Bedek zampó metros con zancadas gigantescas, cruzando sin inmutarse de la fachada del recodo que conducía a los auditorios a un costado de la dirección, edificio que se alzaba cuan peñasco con hermosos decorados occidentales serpeando hasta las balaustradas que asomaban en un balcón lejano, y de donde el relente hecho rocío pendía anti gravitatoriamente, empapando la patilla de Bedek que caminaba presto hacia el zócalo. Sustituido, el vigía habitual dormía en su silla, mientras un oficial examinaba con estupor la arquitectura de la edificación antes referida.
El fragor medraba allá donde los alumnos ya conscientes, peleaban por entrar a la escena, o, a expensas de la vida por donde lo undívago no corre, luchaban por la libertad de tomar sus clases, siendo mediados de trimestre. A los oídos de Bedek, quien sumaba metros desde la cafetería humeante; decisión tomada por los jefes de departamento quienes ya desayunaban en una mesita desproporcionada para los hombres en senectud; escuchó los gritos del director, quien bramaba la retahíla de actividades que urgían en atención, e incluso a las lisonjas de las mujeres de la cafetería, las incordias y otros improperios nacidos de boca del escolar resultaban una estólida hipérbole 
Finalmente, y tras cortar camino por “la hipotenusa”, un corredor que cruzaba en medio de un edificio donde se impartía arquitectura, holló el césped del zócalo, e ínfima ignominia lucía de la escena mortuoria a espaldas de un joven mancebo en perspectiva con el semblante que su padre lanzaba cuán proyectil sobre este.
—¿A qué has venido, Lou? — bramó Bedek, desorbitado del enlace social y alzándose por la fuerza de la paternidad encima de cada colega presente.
—¡He querido llegar antes a mi primer día de clases, padre! — repuso sereno el joven Lou, calzando en sus hombros un saco de corte casual, acompañado de un cómodo pantalón marrón a juego con su corbata atada de nudo sencillo. Lou carecía del atractivo bizarro de etiqueta en las imperiosas narraciones fantásticas, sin embargo, su mirada se imponía hasta lo fausto, adverando la impresión de realeza presente en él. Su figura era frágil, mas no endeble, y su castaño cabello se recortaba, dejando solo un mechón decayendo en su frente, quizá armando el retablo de un pintor antiguo.

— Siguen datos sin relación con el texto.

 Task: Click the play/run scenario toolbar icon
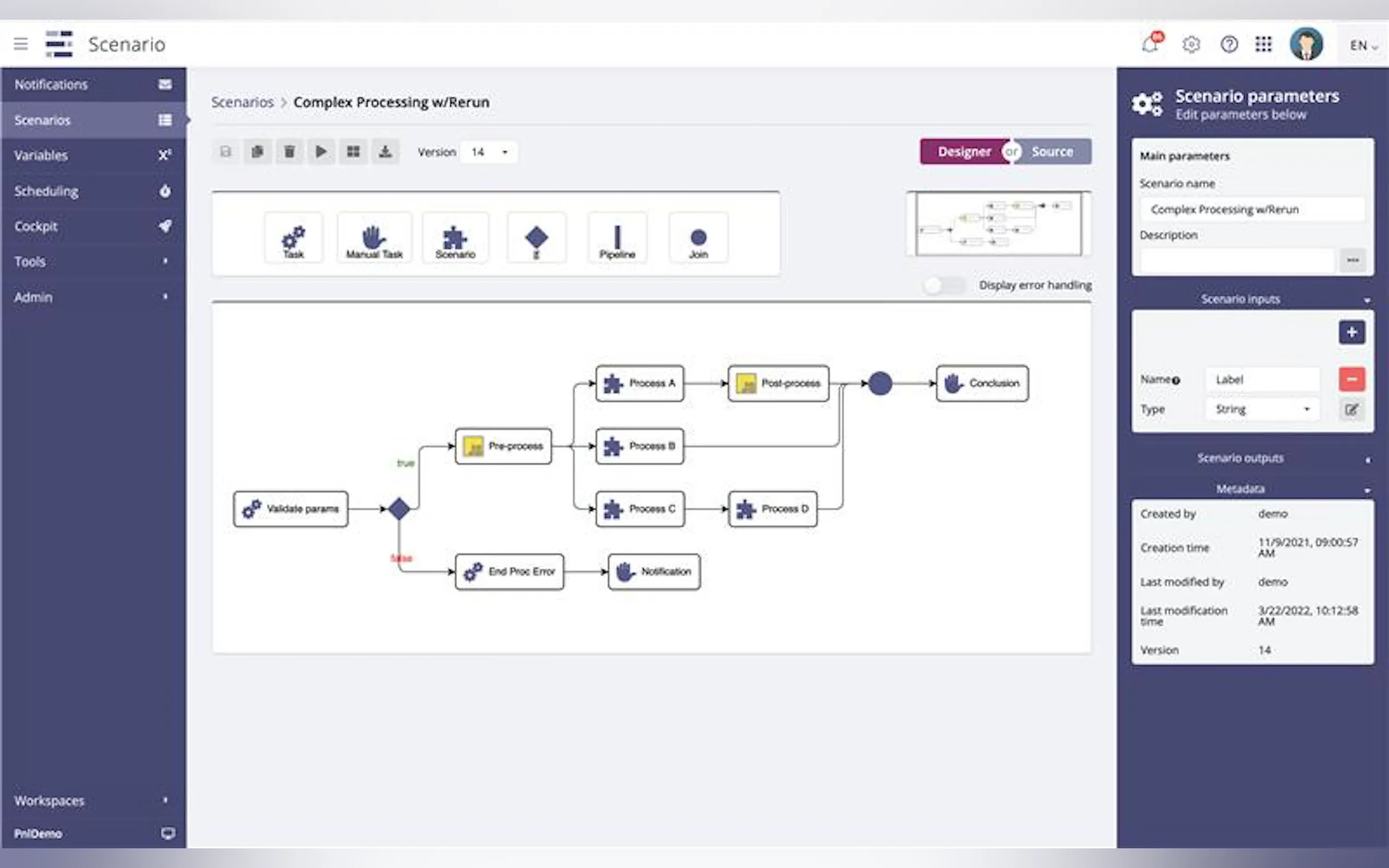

—¡No es motivo para violar la ley!, ¡es una escena de crimen!, ¡podrían detenerte! —. En las manos de Bedek se hizo manifiesto el temblor raquítico de quien la furia ha amainado con presteza.
—No he violado la ley, Nellamy me ha autorizado la entrada, y el jefe de departamento me ha hecho la invitación al desayuno. Será mejor darnos prisa, las cocinas deberán estar listas en un instante.
Las reprimendas ya anticipadas por Bedek decayeron lentamente por el fragor que ya resultaba agobiante y crecía paulatinamente. Fue Wimbley quien, ya apocado, acudió hasta el zócalo, precedido por el jefe de departamento, derramado de café y una ulterior masa amorfa e ingente de estudiantes, trabajadores y supervisores de piso que pendían teorías en torno a la escena de tan cruel asesinato.
La más próxima al lugar era una joven de la edad de Lou, de largo y lacio cabello negro, de manera que Bedek resolvió la situación.
—Llora — ordenó en un susurro a su hijo.
—¿Qué? — respondió este, con lasitud.
—Entrarás en cubierto a hacer la investigación, de manera que no se debe saber que trabajas por nosotros, finge dolor por los hechos —. Habrase convencido el joven Lou de las palabras de su padre y del tácito requiebro hecho a sus dotes histriónicas, o hayan sido las increpaciones conexas en el semblante del hombre las que devolvieron a Lou a la misión propuesta por Bedek o aún el verdadero dolor que le provocase la escena.